» **Data records**
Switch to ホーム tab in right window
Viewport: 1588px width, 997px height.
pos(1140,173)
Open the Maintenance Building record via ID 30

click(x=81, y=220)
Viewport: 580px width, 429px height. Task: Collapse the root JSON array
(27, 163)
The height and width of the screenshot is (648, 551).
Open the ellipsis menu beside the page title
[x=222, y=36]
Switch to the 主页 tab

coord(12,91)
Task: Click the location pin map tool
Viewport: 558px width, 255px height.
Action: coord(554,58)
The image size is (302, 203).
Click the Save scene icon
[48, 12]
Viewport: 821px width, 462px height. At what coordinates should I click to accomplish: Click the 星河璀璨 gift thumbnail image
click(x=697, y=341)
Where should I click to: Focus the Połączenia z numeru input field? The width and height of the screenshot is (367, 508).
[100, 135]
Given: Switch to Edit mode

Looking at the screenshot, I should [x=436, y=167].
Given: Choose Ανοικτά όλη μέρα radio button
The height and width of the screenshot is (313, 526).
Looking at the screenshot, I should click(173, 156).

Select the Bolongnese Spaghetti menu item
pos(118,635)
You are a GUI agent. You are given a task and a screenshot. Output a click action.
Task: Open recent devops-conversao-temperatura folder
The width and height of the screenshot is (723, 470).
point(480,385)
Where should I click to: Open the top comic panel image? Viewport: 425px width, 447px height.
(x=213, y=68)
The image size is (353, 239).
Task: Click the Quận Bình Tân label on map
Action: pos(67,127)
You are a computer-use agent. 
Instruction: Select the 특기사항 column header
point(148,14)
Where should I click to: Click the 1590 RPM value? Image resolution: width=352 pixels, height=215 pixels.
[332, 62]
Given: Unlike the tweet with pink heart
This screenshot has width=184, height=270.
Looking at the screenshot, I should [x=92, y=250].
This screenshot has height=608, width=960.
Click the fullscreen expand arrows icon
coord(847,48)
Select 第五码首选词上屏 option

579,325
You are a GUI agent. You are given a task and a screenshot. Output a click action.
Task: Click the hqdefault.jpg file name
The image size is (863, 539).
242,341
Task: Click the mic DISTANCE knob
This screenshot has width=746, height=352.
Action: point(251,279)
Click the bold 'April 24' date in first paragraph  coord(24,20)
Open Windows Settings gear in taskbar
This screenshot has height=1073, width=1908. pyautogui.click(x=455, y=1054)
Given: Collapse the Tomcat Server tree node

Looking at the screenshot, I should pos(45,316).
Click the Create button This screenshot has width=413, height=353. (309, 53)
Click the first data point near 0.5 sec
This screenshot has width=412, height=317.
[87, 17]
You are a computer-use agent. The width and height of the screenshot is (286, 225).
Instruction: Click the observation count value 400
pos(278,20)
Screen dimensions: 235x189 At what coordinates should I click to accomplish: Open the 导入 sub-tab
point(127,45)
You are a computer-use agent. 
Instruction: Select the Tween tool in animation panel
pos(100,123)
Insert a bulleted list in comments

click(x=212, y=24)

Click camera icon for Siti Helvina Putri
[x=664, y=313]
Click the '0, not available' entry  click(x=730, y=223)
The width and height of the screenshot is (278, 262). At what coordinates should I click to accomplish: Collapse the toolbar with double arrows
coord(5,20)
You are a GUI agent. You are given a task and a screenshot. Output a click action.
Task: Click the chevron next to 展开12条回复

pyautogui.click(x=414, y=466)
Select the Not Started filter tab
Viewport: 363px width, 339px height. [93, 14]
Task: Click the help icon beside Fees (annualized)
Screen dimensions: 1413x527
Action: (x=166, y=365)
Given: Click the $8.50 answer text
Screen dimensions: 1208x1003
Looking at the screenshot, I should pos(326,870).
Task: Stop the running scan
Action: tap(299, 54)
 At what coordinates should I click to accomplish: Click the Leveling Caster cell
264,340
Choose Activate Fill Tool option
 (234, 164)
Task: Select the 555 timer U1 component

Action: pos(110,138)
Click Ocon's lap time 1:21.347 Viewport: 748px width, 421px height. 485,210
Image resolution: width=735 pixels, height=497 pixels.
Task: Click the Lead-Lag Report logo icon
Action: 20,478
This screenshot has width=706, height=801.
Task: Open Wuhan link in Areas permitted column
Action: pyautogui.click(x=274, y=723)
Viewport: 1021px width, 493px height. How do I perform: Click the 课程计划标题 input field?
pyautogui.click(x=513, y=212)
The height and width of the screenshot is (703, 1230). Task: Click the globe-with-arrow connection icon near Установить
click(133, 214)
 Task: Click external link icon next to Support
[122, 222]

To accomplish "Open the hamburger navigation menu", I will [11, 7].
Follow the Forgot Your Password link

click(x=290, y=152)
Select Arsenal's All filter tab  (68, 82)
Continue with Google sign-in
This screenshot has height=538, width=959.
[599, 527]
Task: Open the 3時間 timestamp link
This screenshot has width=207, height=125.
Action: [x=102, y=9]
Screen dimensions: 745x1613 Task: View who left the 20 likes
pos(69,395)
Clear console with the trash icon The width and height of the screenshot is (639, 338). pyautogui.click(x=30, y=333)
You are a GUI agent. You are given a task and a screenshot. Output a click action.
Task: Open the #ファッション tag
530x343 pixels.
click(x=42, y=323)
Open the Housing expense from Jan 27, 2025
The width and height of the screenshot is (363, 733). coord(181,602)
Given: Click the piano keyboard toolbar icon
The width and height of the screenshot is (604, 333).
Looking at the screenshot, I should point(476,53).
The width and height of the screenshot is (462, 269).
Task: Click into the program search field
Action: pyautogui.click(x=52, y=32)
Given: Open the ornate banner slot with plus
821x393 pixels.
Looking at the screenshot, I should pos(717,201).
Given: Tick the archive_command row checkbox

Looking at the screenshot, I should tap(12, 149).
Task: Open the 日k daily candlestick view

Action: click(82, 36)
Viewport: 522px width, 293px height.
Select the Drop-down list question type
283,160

» **What needs to be done**
Repeat each line above exactly as it stands.

» **Worked solution**
Switch to ホーム tab in right window
Viewport: 1588px width, 997px height.
pos(1140,173)
Open the Maintenance Building record via ID 30

click(x=81, y=220)
Viewport: 580px width, 429px height. Task: Collapse the root JSON array
(27, 163)
The height and width of the screenshot is (648, 551).
Open the ellipsis menu beside the page title
[x=222, y=36]
Switch to the 主页 tab

coord(12,91)
Task: Click the location pin map tool
Viewport: 558px width, 255px height.
Action: coord(554,58)
The image size is (302, 203).
Click the Save scene icon
[48, 12]
Viewport: 821px width, 462px height. At what coordinates should I click to accomplish: Click the 星河璀璨 gift thumbnail image
click(x=697, y=341)
Where should I click to: Focus the Połączenia z numeru input field? The width and height of the screenshot is (367, 508).
[100, 135]
Given: Switch to Edit mode

Looking at the screenshot, I should [x=436, y=167].
Given: Choose Ανοικτά όλη μέρα radio button
The height and width of the screenshot is (313, 526).
Looking at the screenshot, I should click(173, 156).

Select the Bolongnese Spaghetti menu item
pos(118,635)
You are a GUI agent. You are given a task and a screenshot. Output a click action.
Task: Open recent devops-conversao-temperatura folder
The width and height of the screenshot is (723, 470).
point(480,385)
Where should I click to: Open the top comic panel image? Viewport: 425px width, 447px height.
(x=213, y=68)
The image size is (353, 239).
Task: Click the Quận Bình Tân label on map
Action: pos(67,127)
You are a computer-use agent. 
Instruction: Select the 특기사항 column header
point(148,14)
Where should I click to: Click the 1590 RPM value? Image resolution: width=352 pixels, height=215 pixels.
[332, 62]
Given: Unlike the tweet with pink heart
This screenshot has width=184, height=270.
Looking at the screenshot, I should [x=92, y=250].
This screenshot has height=608, width=960.
Click the fullscreen expand arrows icon
coord(847,48)
Select 第五码首选词上屏 option

579,325
You are a GUI agent. You are given a task and a screenshot. Output a click action.
Task: Click the hqdefault.jpg file name
The image size is (863, 539).
242,341
Task: Click the mic DISTANCE knob
This screenshot has width=746, height=352.
Action: point(251,279)
Click the bold 'April 24' date in first paragraph  coord(24,20)
Open Windows Settings gear in taskbar
This screenshot has height=1073, width=1908. pyautogui.click(x=455, y=1054)
Given: Collapse the Tomcat Server tree node

Looking at the screenshot, I should pos(45,316).
Click the Create button This screenshot has width=413, height=353. (309, 53)
Click the first data point near 0.5 sec
This screenshot has width=412, height=317.
[87, 17]
You are a computer-use agent. The width and height of the screenshot is (286, 225).
Instruction: Click the observation count value 400
pos(278,20)
Screen dimensions: 235x189 At what coordinates should I click to accomplish: Open the 导入 sub-tab
point(127,45)
You are a computer-use agent. 
Instruction: Select the Tween tool in animation panel
pos(100,123)
Insert a bulleted list in comments

click(x=212, y=24)

Click camera icon for Siti Helvina Putri
[x=664, y=313]
Click the '0, not available' entry  click(x=730, y=223)
The width and height of the screenshot is (278, 262). At what coordinates should I click to accomplish: Collapse the toolbar with double arrows
coord(5,20)
You are a GUI agent. You are given a task and a screenshot. Output a click action.
Task: Click the chevron next to 展开12条回复

pyautogui.click(x=414, y=466)
Select the Not Started filter tab
Viewport: 363px width, 339px height. [93, 14]
Task: Click the help icon beside Fees (annualized)
Screen dimensions: 1413x527
Action: (x=166, y=365)
Given: Click the $8.50 answer text
Screen dimensions: 1208x1003
Looking at the screenshot, I should pos(326,870).
Task: Stop the running scan
Action: tap(299, 54)
 At what coordinates should I click to accomplish: Click the Leveling Caster cell
264,340
Choose Activate Fill Tool option
 (234, 164)
Task: Select the 555 timer U1 component

Action: pos(110,138)
Click Ocon's lap time 1:21.347 Viewport: 748px width, 421px height. 485,210
Image resolution: width=735 pixels, height=497 pixels.
Task: Click the Lead-Lag Report logo icon
Action: 20,478
This screenshot has width=706, height=801.
Task: Open Wuhan link in Areas permitted column
Action: pyautogui.click(x=274, y=723)
Viewport: 1021px width, 493px height. How do I perform: Click the 课程计划标题 input field?
pyautogui.click(x=513, y=212)
The height and width of the screenshot is (703, 1230). Task: Click the globe-with-arrow connection icon near Установить
click(133, 214)
 Task: Click external link icon next to Support
[122, 222]

To accomplish "Open the hamburger navigation menu", I will [11, 7].
Follow the Forgot Your Password link

click(x=290, y=152)
Select Arsenal's All filter tab  (68, 82)
Continue with Google sign-in
This screenshot has height=538, width=959.
[599, 527]
Task: Open the 3時間 timestamp link
This screenshot has width=207, height=125.
Action: [x=102, y=9]
Screen dimensions: 745x1613 Task: View who left the 20 likes
pos(69,395)
Clear console with the trash icon The width and height of the screenshot is (639, 338). pyautogui.click(x=30, y=333)
You are a GUI agent. You are given a task and a screenshot. Output a click action.
Task: Open the #ファッション tag
530x343 pixels.
click(x=42, y=323)
Open the Housing expense from Jan 27, 2025
The width and height of the screenshot is (363, 733). coord(181,602)
Given: Click the piano keyboard toolbar icon
The width and height of the screenshot is (604, 333).
Looking at the screenshot, I should point(476,53).
The width and height of the screenshot is (462, 269).
Task: Click into the program search field
Action: pyautogui.click(x=52, y=32)
Given: Open the ornate banner slot with plus
821x393 pixels.
Looking at the screenshot, I should pos(717,201).
Given: Tick the archive_command row checkbox

Looking at the screenshot, I should tap(12, 149).
Task: Open the 日k daily candlestick view

Action: click(82, 36)
Viewport: 522px width, 293px height.
Select the Drop-down list question type
283,160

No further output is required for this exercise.